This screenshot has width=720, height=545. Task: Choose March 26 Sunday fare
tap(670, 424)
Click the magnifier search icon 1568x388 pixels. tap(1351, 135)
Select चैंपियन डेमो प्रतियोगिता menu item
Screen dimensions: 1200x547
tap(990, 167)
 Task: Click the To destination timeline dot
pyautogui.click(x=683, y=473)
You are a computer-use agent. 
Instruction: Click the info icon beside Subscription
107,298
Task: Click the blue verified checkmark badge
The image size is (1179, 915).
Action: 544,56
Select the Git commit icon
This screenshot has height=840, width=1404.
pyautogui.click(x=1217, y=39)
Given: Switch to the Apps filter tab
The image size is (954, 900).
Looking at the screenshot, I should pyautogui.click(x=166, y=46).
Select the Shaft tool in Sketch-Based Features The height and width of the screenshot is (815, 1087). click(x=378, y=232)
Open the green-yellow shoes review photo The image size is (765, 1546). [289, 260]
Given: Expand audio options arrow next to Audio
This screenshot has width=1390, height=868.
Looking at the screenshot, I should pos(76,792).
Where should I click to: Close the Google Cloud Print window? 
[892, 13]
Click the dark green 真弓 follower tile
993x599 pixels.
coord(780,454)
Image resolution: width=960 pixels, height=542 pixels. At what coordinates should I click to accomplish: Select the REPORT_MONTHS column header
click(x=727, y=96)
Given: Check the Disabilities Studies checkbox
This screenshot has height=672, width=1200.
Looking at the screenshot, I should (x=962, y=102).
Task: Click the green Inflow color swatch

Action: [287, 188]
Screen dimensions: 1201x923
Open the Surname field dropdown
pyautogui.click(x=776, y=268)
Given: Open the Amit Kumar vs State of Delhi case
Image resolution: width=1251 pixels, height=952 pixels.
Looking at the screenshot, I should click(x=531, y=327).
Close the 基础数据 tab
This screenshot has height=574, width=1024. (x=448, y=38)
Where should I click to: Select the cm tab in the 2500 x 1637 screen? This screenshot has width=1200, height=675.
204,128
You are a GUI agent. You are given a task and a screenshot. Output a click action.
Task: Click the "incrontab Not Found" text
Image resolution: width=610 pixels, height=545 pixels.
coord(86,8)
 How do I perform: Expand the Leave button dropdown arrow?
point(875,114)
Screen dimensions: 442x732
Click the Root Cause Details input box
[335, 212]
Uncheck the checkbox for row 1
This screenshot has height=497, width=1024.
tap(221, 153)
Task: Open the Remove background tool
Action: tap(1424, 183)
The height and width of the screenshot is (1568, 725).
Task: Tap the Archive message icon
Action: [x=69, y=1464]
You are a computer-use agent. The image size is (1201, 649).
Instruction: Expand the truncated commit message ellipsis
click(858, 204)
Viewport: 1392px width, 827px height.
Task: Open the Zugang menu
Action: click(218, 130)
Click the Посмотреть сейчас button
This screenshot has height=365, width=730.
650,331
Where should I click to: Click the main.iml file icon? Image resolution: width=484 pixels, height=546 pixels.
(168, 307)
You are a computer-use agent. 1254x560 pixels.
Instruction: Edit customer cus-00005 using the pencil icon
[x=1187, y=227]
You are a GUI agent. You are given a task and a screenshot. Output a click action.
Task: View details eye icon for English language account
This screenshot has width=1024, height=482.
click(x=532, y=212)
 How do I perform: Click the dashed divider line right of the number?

→ What to work on
Starting at the line that contains "Where should I click to: Select", write out every line through the end of the entries, exactly and with nothing added.

→ Expected answer
Where should I click to: Select the cm tab in the 2500 x 1637 screen? This screenshot has width=1200, height=675.
204,128
You are a GUI agent. You are given a task and a screenshot. Output a click action.
Task: Click the "incrontab Not Found" text
Image resolution: width=610 pixels, height=545 pixels.
coord(86,8)
 How do I perform: Expand the Leave button dropdown arrow?
point(875,114)
Screen dimensions: 442x732
Click the Root Cause Details input box
[335, 212]
Uncheck the checkbox for row 1
This screenshot has height=497, width=1024.
tap(221, 153)
Task: Open the Remove background tool
Action: tap(1424, 183)
The height and width of the screenshot is (1568, 725).
Task: Tap the Archive message icon
Action: [x=69, y=1464]
You are a computer-use agent. The image size is (1201, 649).
Instruction: Expand the truncated commit message ellipsis
click(858, 204)
Viewport: 1392px width, 827px height.
Task: Open the Zugang menu
Action: click(218, 130)
Click the Посмотреть сейчас button
This screenshot has height=365, width=730.
650,331
Where should I click to: Click the main.iml file icon? Image resolution: width=484 pixels, height=546 pixels.
(168, 307)
You are a computer-use agent. 1254x560 pixels.
Instruction: Edit customer cus-00005 using the pencil icon
[x=1187, y=227]
You are a GUI agent. You are given a task and a screenshot. Output a click action.
Task: View details eye icon for English language account
This screenshot has width=1024, height=482.
click(x=532, y=212)
 How do I perform: Click the dashed divider line right of the number?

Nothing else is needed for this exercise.